Dr Adam Brown, Author of the Bioenergy Strategy
Having spent a large part of my career intermingling in numerous bioenergy circles, it has become clear that the lack of an all-encompassing bioenergy bible (so to speak) has become a hindrance to the progression of the technologies it comprises of. So when I was asked to author the Bioenergy Strategy Review, my response was an emphatic yes.
In an era where image is everything, bioenergy has tended to be stuck in the shadows. Lacking the glamour of wind and solar or the cutting edge of Carbon Capture and Storage, bioenergy fails to summon up the illustrious images of other renewable technologies. Instead, it faithfully ticks over in the background, never really taking centre stage.
But is this perception really justified? Last year the Committee on Climate Change concluded that bioenergy could provide up to 15% of the UK’s renewable energy in a low carbon economy and the International Energy Association described it as ‘the overlooked giant of renewables’.
As I undertake this review for the Renewable Energy Association (REA), it has become clear that bioenergy rarely receives the credit it is due. Rather than being the black sheep of the renewables family it is often perceived to be, it is a sleeping giant being held back from fully supporting the UK in achieving its low carbon goals.
Already, bioenergy provides 11% of UK electricity, 4% of energy used to produce heat and 2% of energy needed in the transport sector. In each sector bioenergy provides some of the lowest cost renewable solutions. These contributions provide benefits including greenhouse gas savings of 4% of UK emissions, business worth £2.5 billion to the UK economy, which sustains 46,000 jobs. In the long run, bioenergy with carbon capture and storage (BECCS) will need to play a critical role in moving to a low carbon energy economy.

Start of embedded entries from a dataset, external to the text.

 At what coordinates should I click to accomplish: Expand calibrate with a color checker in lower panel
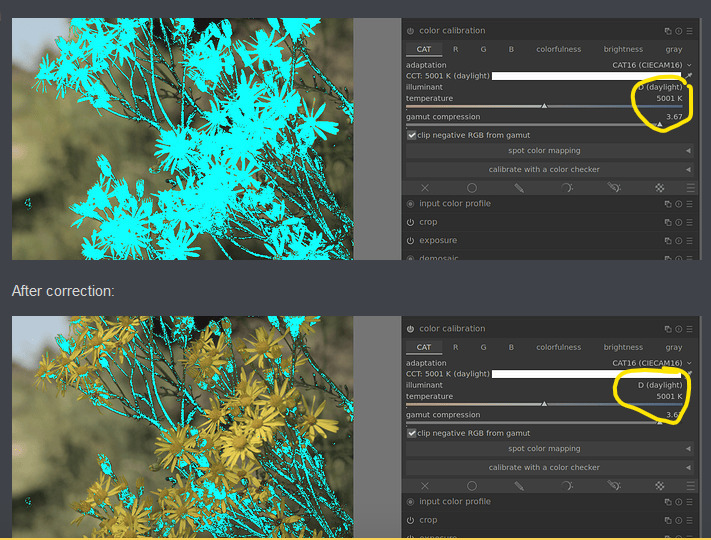tap(546, 467)
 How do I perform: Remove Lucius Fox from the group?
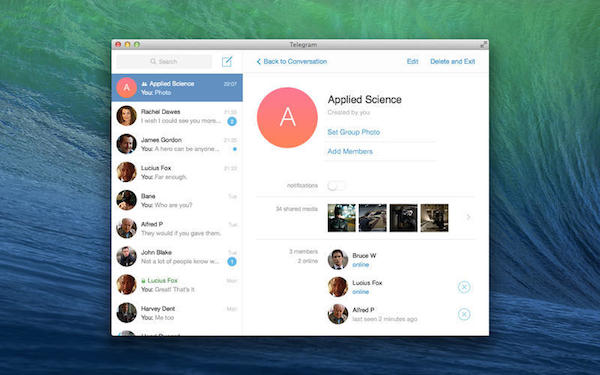[x=464, y=287]
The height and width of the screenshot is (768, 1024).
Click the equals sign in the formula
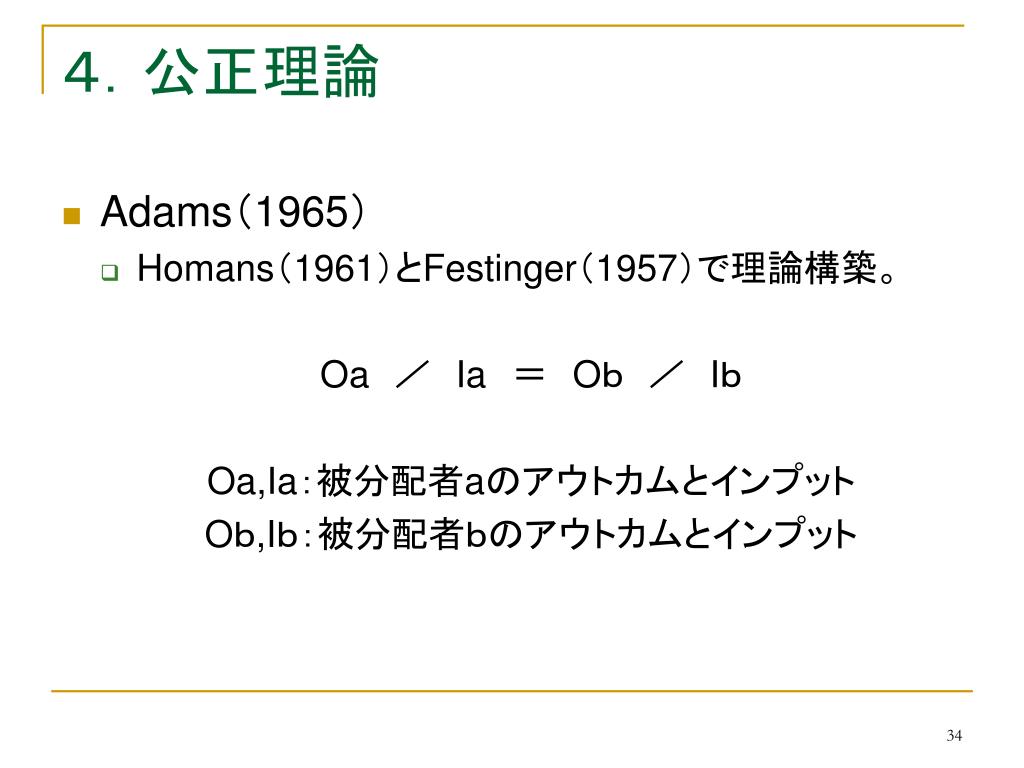click(530, 375)
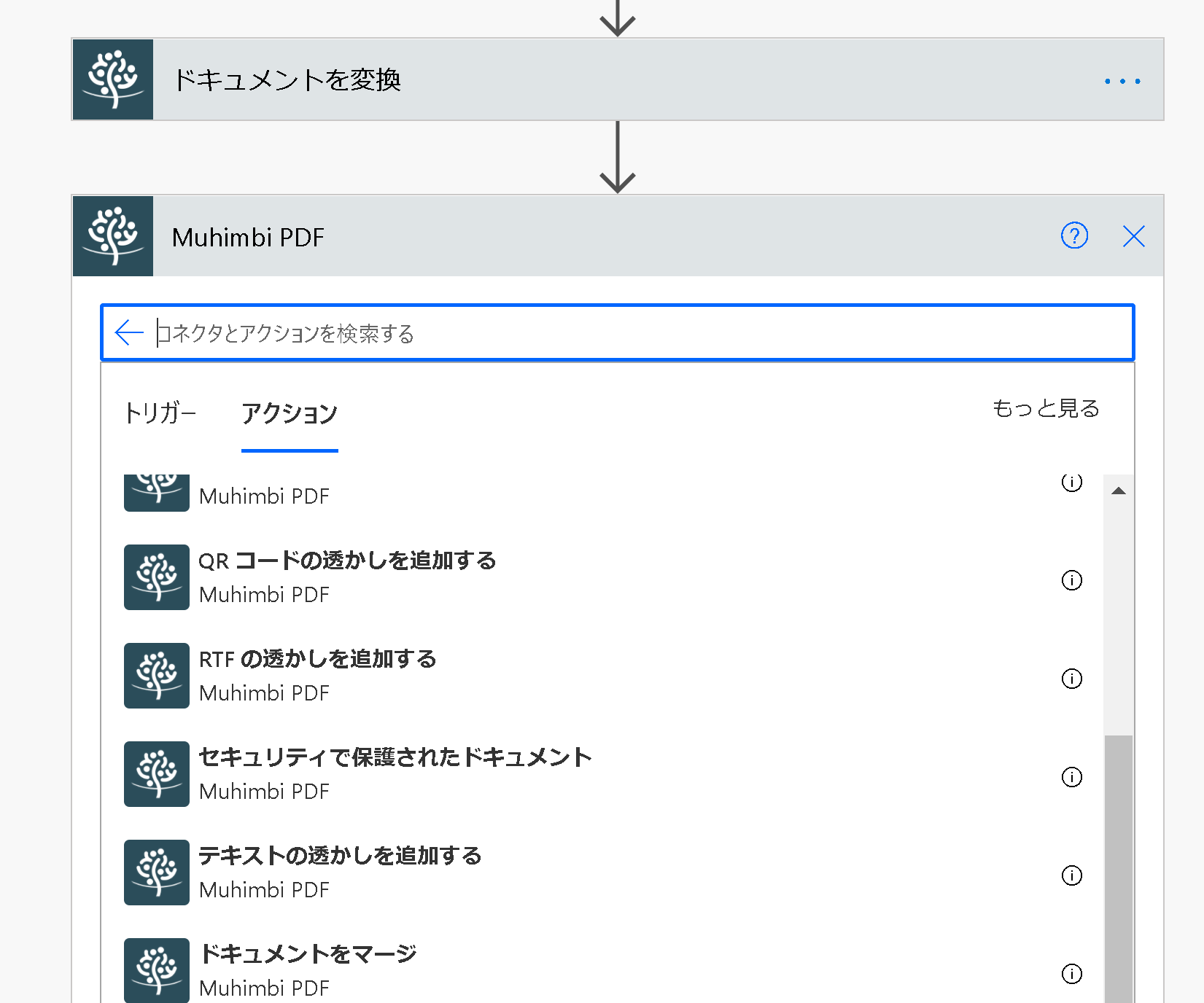Close the Muhimbi PDF action picker
Viewport: 1204px width, 1003px height.
[x=1134, y=236]
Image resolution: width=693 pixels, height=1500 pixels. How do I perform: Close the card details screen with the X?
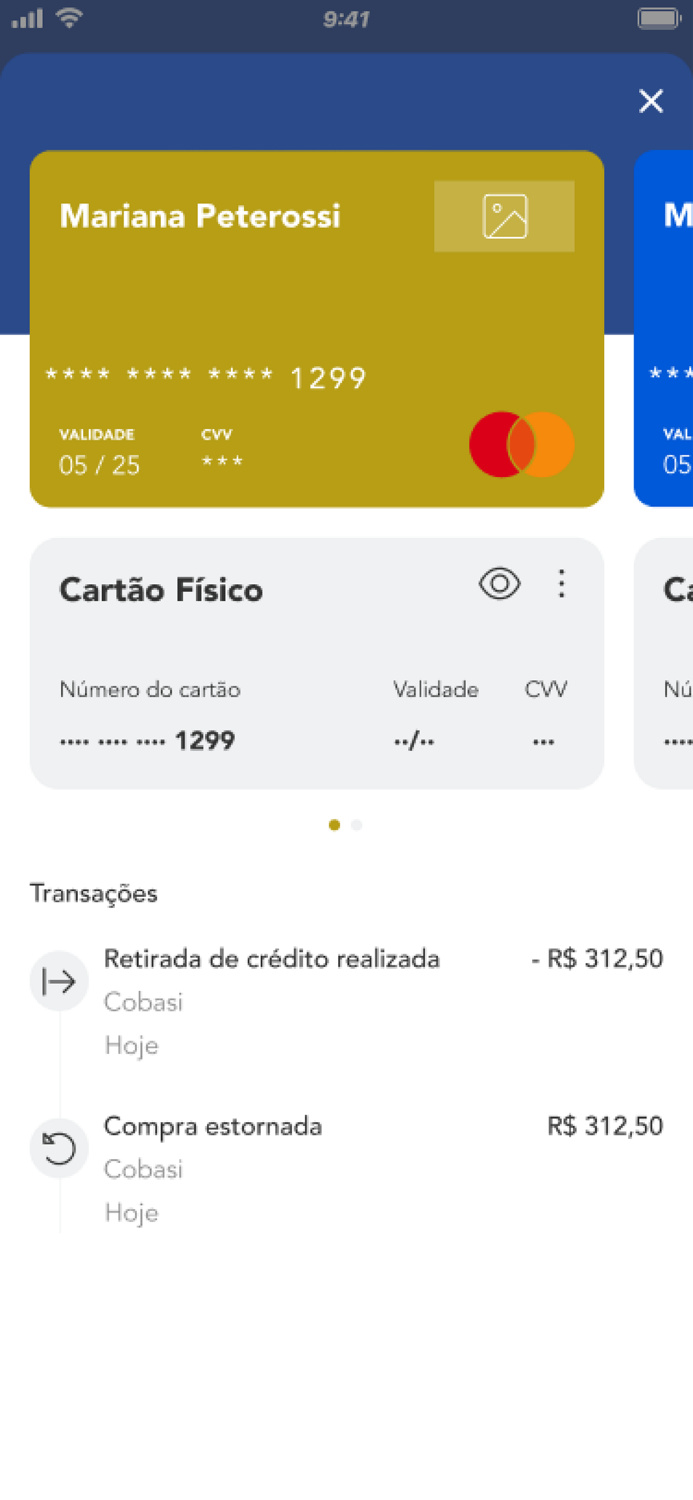(651, 101)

To be fair to the Government and industry, these feats have not gone unnoticed or unrecognised; the bioenergy industry has flourished under a supportive policy and regulatory framework which includes the Renewables Obligation (RO) and the Renewable Heat Incentive (RHI). It enjoys a level of industry experience and expertise, supported by fuel supply chains, that are essential to underpin the expansion of the sector. The sustainability of bioenergy is well understood and there are strict and comprehensive management systems in place to ensure that bioenergy does not make substantial reductions in greenhouse gas emission at the expense of wider sustainability objectives.
However, the RO and RHI are both due to come to an end imminently, with a complete lack of clarity around what the future regulatory framework might look like. In fact, the RO and scheme has already closed in the electricity sector with the Feed-in Tariff set to follow at the end of the month, and opportunities for bioenergy are constrained under the Contracts for Difference (CFD) scheme. The Government itself was expected to produce its own review of the original 2012 Bioenergy Strategy in 2017, but this has so far failed to materialise.
“it’s no secret that the potential of bioenergy is there for the taking, and I for one, hope the Government will grab it with both hands”
This level of uncertainty makes future investment impossible. Indeed, there are currently no large-scale bioenergy projects entering the pipeline. This hiatus risks the loss of the expertise and supply chains which, ironically, the regulatory landscape has helped create during the last ten years. Recent interactions I have had when presenting the Bioenergy Strategy at Argus Biomass Conference and the joint REA-Supergen Bio Hub cross-sector workshop last month demonstrates just how eager industry are to step up and fulfil their potential; yet the current policy environment sees industry treading water with land not even in sight.
So, the UK bioenergy industry finds itself at an important crossroads with Government policy largely in a position to dictate the direction of travel. And I find myself at an important crossroads in assessing and analysing what this direction should be and what role bioenergy should play in a future low carbon energy mix.
As is the case with most technologies, if the Government provides a supportive policy and regulatory enabling framework, the industry would be reignited. For bioenergy this environment would have a magnitude of beneficial ripples; as well as job increases and economic boosts, the UK’s ability to meet its renewable heat and transport targets, hugely increases. However, the policy framework would need to go hand-in-hand with an evidence-based sustainability governance framework which prevents bad practise, without being overly restrictive.
So what does all this mean? In summary, it’s no secret that the potential of bioenergy is there for the taking, and I for one, hope the Government will grab it with both hands. For me, this means continuing to work with industry, academia and civil service to best advice on the exact nature of bioenergy’s future role and how this can be realistically achieved. If my findings over the last few months are anything to go by, current perceptions of bioenergy are in for a complete revamp.